[Task input]
════════════════════

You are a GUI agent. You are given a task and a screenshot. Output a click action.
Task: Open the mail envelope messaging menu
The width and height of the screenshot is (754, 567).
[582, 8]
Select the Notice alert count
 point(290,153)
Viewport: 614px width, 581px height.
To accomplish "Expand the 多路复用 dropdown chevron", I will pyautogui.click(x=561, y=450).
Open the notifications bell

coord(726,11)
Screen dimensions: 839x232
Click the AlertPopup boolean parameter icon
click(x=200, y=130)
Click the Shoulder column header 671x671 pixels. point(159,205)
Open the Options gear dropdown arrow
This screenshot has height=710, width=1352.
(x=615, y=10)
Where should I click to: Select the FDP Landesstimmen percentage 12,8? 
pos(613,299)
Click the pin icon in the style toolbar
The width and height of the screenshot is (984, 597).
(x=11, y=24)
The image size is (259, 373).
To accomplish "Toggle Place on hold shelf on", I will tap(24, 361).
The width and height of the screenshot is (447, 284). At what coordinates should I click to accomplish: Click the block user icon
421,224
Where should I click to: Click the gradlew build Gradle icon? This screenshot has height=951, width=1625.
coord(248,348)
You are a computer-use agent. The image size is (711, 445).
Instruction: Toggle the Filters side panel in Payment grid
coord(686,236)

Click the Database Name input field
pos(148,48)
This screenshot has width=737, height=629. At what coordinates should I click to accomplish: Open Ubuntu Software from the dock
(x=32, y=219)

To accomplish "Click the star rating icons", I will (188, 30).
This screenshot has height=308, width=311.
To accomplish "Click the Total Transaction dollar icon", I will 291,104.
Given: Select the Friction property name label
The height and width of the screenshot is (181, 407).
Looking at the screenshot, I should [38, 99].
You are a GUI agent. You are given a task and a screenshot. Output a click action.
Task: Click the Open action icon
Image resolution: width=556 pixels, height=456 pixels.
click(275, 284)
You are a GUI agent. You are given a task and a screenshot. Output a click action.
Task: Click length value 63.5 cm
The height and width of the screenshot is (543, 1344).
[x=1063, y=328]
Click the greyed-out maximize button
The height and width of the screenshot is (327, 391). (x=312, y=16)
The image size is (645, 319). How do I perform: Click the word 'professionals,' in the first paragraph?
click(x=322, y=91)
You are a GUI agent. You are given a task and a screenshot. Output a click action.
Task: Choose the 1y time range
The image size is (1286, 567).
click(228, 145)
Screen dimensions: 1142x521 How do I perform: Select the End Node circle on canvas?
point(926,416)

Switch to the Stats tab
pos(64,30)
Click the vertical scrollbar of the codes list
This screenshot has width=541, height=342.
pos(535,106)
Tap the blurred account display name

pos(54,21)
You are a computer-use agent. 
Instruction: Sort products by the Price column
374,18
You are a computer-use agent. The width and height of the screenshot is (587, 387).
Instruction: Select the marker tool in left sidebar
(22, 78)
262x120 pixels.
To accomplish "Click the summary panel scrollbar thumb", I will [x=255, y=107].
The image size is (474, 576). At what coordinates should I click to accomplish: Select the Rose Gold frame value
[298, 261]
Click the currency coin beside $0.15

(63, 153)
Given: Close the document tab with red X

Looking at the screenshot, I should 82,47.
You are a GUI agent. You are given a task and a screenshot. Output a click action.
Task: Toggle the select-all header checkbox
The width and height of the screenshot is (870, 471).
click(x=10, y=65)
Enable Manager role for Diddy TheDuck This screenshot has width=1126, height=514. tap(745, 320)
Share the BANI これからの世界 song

════════════════════

[Work required] Every line of the records containing the word "header" must appear in the answer.

[Solved problem]
Click the Shoulder column header 671x671 pixels. point(159,205)
Task: Toggle the select-all header checkbox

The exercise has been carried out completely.